Vous parlez du fait d'être papa. Avez-vous toujours le temps pour réaliser vos projets?

«C'est très dur mais j'assume et je suis très heureux. Évidemment c'est ‘family first' comme on dit. C'est un métier à part entière. Souvent, je dis que je fais trois métiers: de la scène, YouTube et le métier de papa.»

Dans vos spectacles et vidéos, vous donnez toujours beaucoup d'importance à vos chats, pourquoi?
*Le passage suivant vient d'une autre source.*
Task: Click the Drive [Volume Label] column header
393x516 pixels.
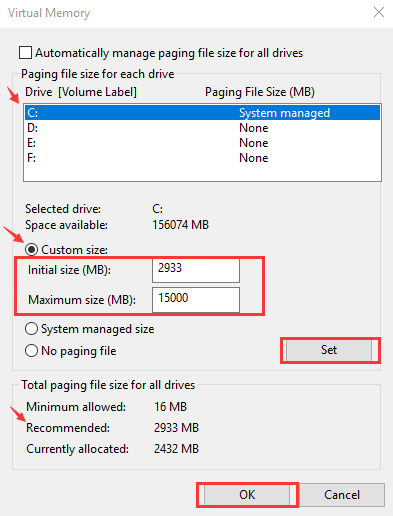Action: (81, 92)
«Comme beaucoup de gens, j'ai grandi entouré de chats. Ce n'est pas très original. J'ai toujours voué une sorte de culte pour les chats. Je ne sais pas, j'ai un feeling avec eux qui est dingue. Cela m'a toujours passionné de les regarder. J'ai commencé mes premières vidéos en parlant de mes chats et les gens ont adhéré à mort. C'étaient mes premiers petits buzz, voire même plutôt gros buzz. Puis je n'ai jamais lâché l'affaire. Je n'en parle pas tous les quatre matins mais j'ai des aventures avec mes chats et quand j'en parle aux gens, ça les intéresse. Alors je ne m'arrête pas.»

Ph. Th. Kelly

C'est votre second spectacle, a-t-il été plus compliqué à préparer que le premier?

«Il y a toujours une pression au deuxième spectacle car je n'ai pas le petit bonus de la surprise. Le premier spectacle, les gens se demandaient à quoi ressemble Norman sur scène. Cette fois, je n'ai plus ça. Il faut être meilleur que dans le premier. Donc on a mis plus de temps à l'écrire: deux ans au total. Et aujourd'hui, il est terminé. C'est une première version qui va encore évoluer car c'est un spectacle vivant. Mais j'en suis déjà très fier.»

Cauet évoquait il y a peu que, pour lui, le plus difficile était de faire venir des gens à son spectacle alors qu'ils avaient accès à ses blagues gratuitement. Vous le ressentez aussi?

«Exactement, c'est une remarque intéressante. Je fais partie des artistes gratuits pour les gens. Dans leur tête, j'évoque la gratuité. Et tout d'un coup, se mettre à payer pour venir me voir, c'est peut-être un peu bizarre. Mais en même temps, pour le premier spectacle, ils ont été 400.00 à prendre des places, c'est énormissime. Cela prouve que les gens sont prêts à payer pour voir autre chose.»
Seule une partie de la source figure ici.